Yesterday, I went back to Craigslist to look at apartment sales listings. I'm not a Craigslist aficionado, although I know people who use the site to do everything from buy used furniture to find dog walkers to sell books. I'm turned off by what others find appealing: the basic "I built this site in my basement" feel. I find it difficult to search, am generally annoyed by the inaccuracy of the results I get (a search for "Brooklyn Heights" always returns many instances of "Dyker Heights" which just happens to be in Brooklyn) and tend to dismiss listings that are filled with spelling and punctuation errors. (Will my grammar-geek snobbery inhibit my ability to find that hidden gem of an apartment?)

Of course, this is all ridiculous, as the first apartment I wanted (and lost) I found on Craigslist. I haven't really looked there since, so enticed as I've been by the glitz and ease of the real estate sites, especially those that provide a consolidated look at listings from multiple sources. Yesterday I did another sweep of Craigslist and, amazingly, saw two apartments listed that seemed interesting. Inexpensive, in good neighborhoods, admittedly needing work. This is likely my sweet spot - the place with great potential, for sale by owner (thereby less expensive than that with the broker's fee factored into the selling price.)

But here's the catch. Having emailed both, I now have the option of stopping by both apartments after work this week. In both cases it's a male showing the place, and my natural paranoia slipped in a bit last night. Sounds like the start of a missing-white-woman story, the fake ad, luring women to an empty apartment, the abduction, the frantic search, the tragic discovery. Unfortunately I don't have anyone to go with me this week. And I'm probably being paranoid.

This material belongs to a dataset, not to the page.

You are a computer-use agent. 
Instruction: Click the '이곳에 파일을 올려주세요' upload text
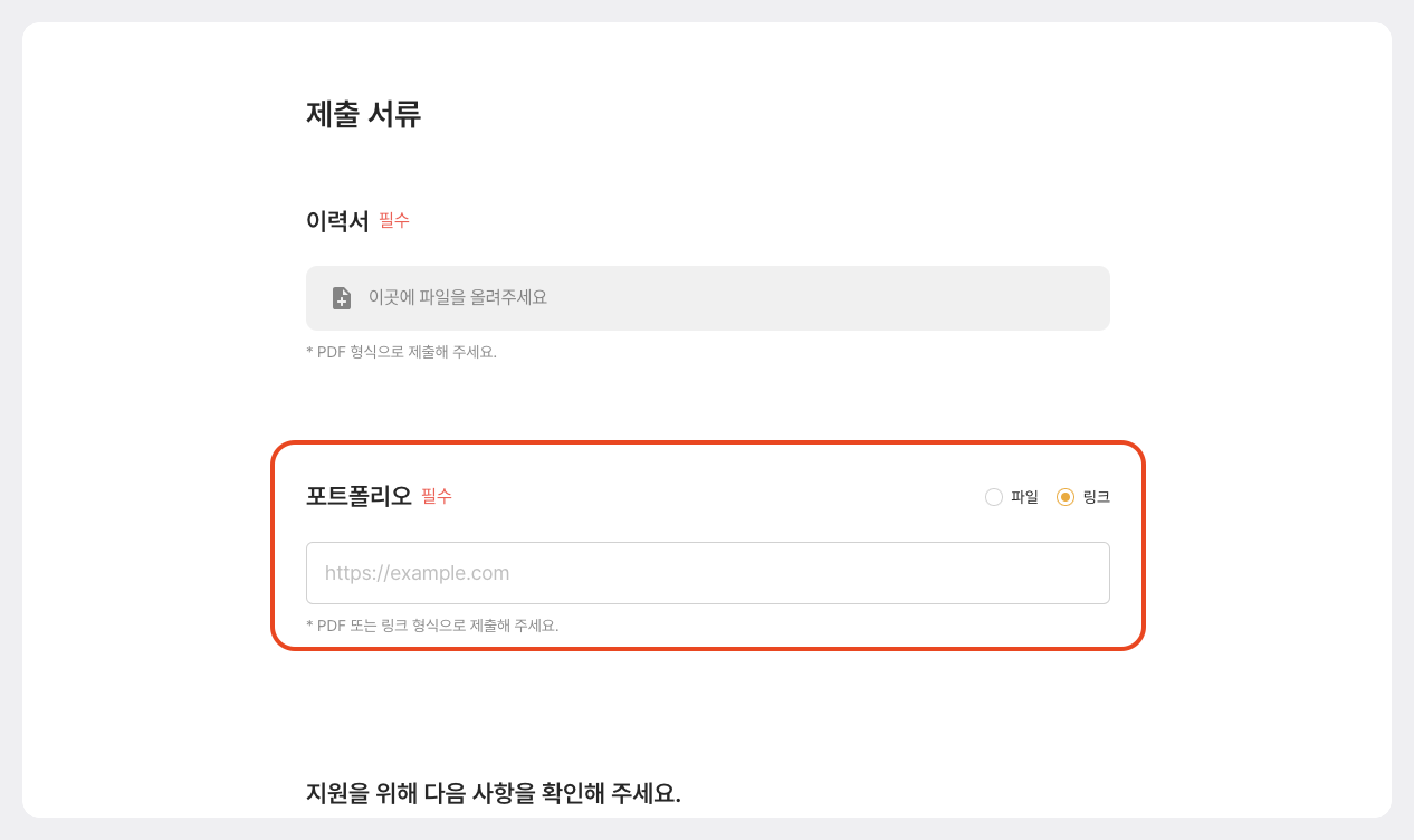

But I'll email my brother with the details of where I'm going with the promise that I'll call him when I'm back home. Maybe he'll think I'm a freak, but I'll feel better.

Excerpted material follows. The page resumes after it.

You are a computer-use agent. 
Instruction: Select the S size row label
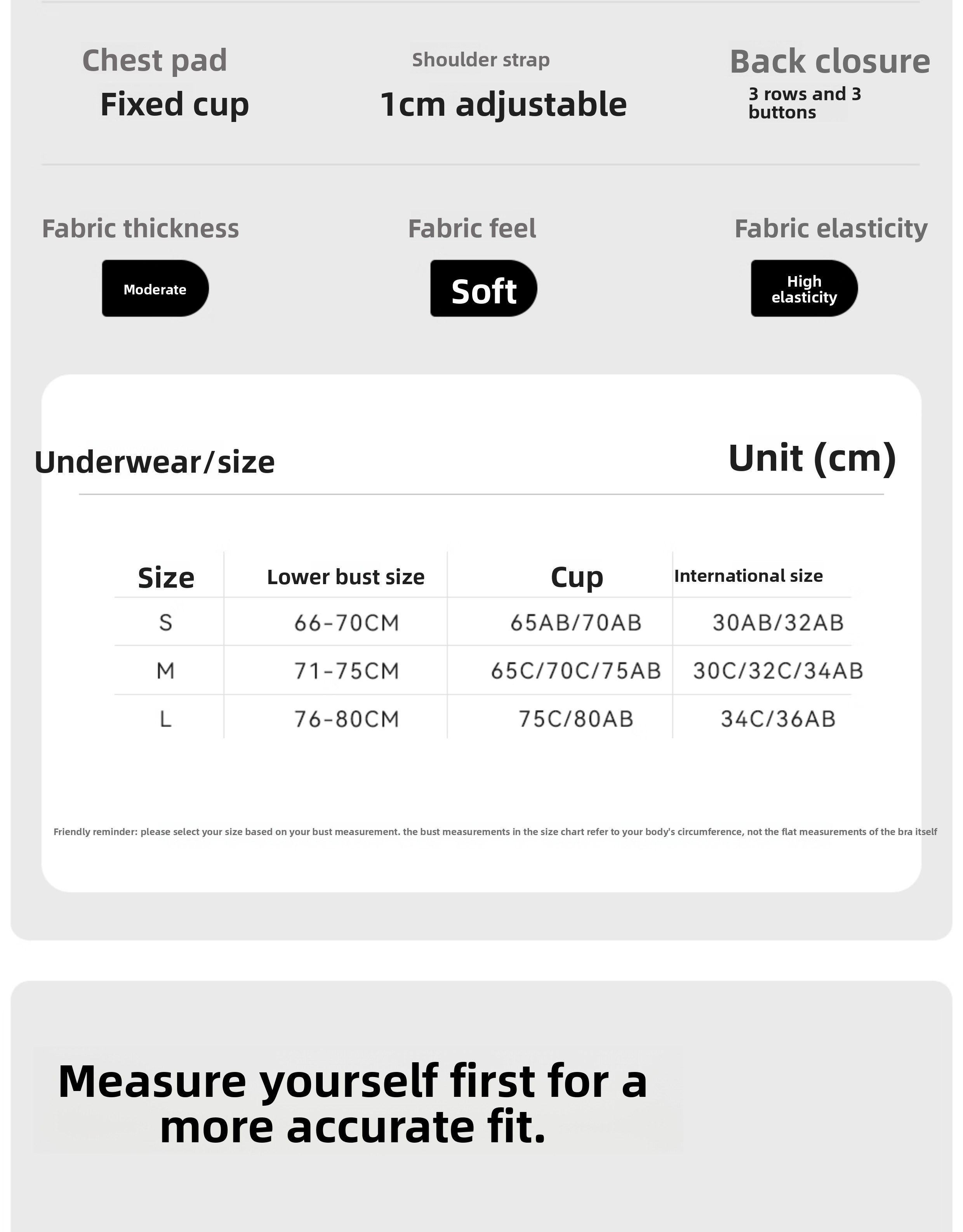coord(166,623)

I'm old, you see. According to several programs I've attended recently on the issues of the generational talent pool, no matter how the pie is sliced (and it varies; a co-worker of mine is either Gen X or Gen Y depending on who's doing the calculation), I am a Baby Boomer. I never thought of myself as a Baby Boomer. My mother's generation are the Baby Boomers. (Technically, she, born during the war, isn't, although her next youngest sibling, born 9 months after their father returned from overseas, joins Bill Clinton in the first wave of Boomers.) I'm the granddaughter of a WWII vet, not a daughter. Of course, he was 43 when I was born, and could easily have been a father of someone my age (his youngest daughter is just three years older than me) so it's all relative. (Sorry that is a bad pun.)

Anyway, most times I don't feel like a Boomer but times like this, I do. My mother would freak out about going to meet an unknown man in his apartment. My younger siblings would think we're being silly.